● **TEXT SEGMENT**
- Born: September 14, 1905 Brooklyn, New York, U.S.
- Died: July 14, 1972 (aged 66) near Cobleskill, New York, U.S.
- Occupation: Cardiologist at Mount Sinai Hospital, Manhattan
- Known for: Diseases of the Heart (1949)

= Charles K. Friedberg =

American cardiologist (1905–1972)

Charles Kaye Friedberg (1905–1972) was an American cardiologist, known for his medical textbook Diseases of the Heart, which was a standard reference in cardiology during the 1950s and 1960s.

Friedberg received in 1925 his bachelor's degree from Columbia University and in 1929 his medical degree from the Columbia University College of Physicians and Surgeons (Vagelos College of Physicians and Surgeons).

He interned at Mount Sinai and took postgraduate work as an Emanuel Libman Fellow in Amsterdam and Vienna. A diplomate of the American Board of Internal Medicine, Dr. Friedberg served on the Council of the National Heart and Lung Institute, and was a Master of the American College of Physicians, a Fellow of the American College of Cardiology and a member of the Academy of Medicine.

An acknowledged expert in the recognition and management of subacute bacterial endocarditis, and coauthor with Emanuel Libman of the classic monograph on the topic in 1941, his diagnostic dictum has helped guide several generations of physicians: “The diagnosis of subacute bacterial endocarditis should be assumed as most probable whenever a patient with an organic cardiac murmur experiences fever, without apparent cause, for more than one week” (Friedberg, 1949, p. 793).

● **DATA RECORDS**
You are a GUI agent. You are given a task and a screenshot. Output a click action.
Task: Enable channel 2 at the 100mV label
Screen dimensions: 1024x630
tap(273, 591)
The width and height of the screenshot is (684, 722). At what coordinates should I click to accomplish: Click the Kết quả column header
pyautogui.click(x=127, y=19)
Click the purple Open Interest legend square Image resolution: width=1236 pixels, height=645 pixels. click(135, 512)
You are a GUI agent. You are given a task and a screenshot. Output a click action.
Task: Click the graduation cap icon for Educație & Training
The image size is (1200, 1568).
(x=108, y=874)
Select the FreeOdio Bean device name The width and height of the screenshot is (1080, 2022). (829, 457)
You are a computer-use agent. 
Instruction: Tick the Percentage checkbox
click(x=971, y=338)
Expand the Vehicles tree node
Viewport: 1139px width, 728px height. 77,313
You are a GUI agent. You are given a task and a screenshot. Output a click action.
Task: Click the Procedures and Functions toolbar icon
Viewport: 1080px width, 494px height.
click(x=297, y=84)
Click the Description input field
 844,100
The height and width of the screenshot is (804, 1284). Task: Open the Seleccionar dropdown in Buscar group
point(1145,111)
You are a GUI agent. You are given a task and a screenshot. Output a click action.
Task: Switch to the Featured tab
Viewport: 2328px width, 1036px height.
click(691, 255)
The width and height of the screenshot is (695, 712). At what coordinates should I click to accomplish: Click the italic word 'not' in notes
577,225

● **EXERCISE DETAILS**
Reproduce the complete biographical entry on Charles K. Friedberg word for word.

● **FINAL ANSWER**
- Born: September 14, 1905 Brooklyn, New York, U.S.
- Died: July 14, 1972 (aged 66) near Cobleskill, New York, U.S.
- Occupation: Cardiologist at Mount Sinai Hospital, Manhattan
- Known for: Diseases of the Heart (1949)

= Charles K. Friedberg =

American cardiologist (1905–1972)

Charles Kaye Friedberg (1905–1972) was an American cardiologist, known for his medical textbook Diseases of the Heart, which was a standard reference in cardiology during the 1950s and 1960s.

Friedberg received in 1925 his bachelor's degree from Columbia University and in 1929 his medical degree from the Columbia University College of Physicians and Surgeons (Vagelos College of Physicians and Surgeons).

He interned at Mount Sinai and took postgraduate work as an Emanuel Libman Fellow in Amsterdam and Vienna. A diplomate of the American Board of Internal Medicine, Dr. Friedberg served on the Council of the National Heart and Lung Institute, and was a Master of the American College of Physicians, a Fellow of the American College of Cardiology and a member of the Academy of Medicine.

An acknowledged expert in the recognition and management of subacute bacterial endocarditis, and coauthor with Emanuel Libman of the classic monograph on the topic in 1941, his diagnostic dictum has helped guide several generations of physicians: “The diagnosis of subacute bacterial endocarditis should be assumed as most probable whenever a patient with an organic cardiac murmur experiences fever, without apparent cause, for more than one week” (Friedberg, 1949, p. 793).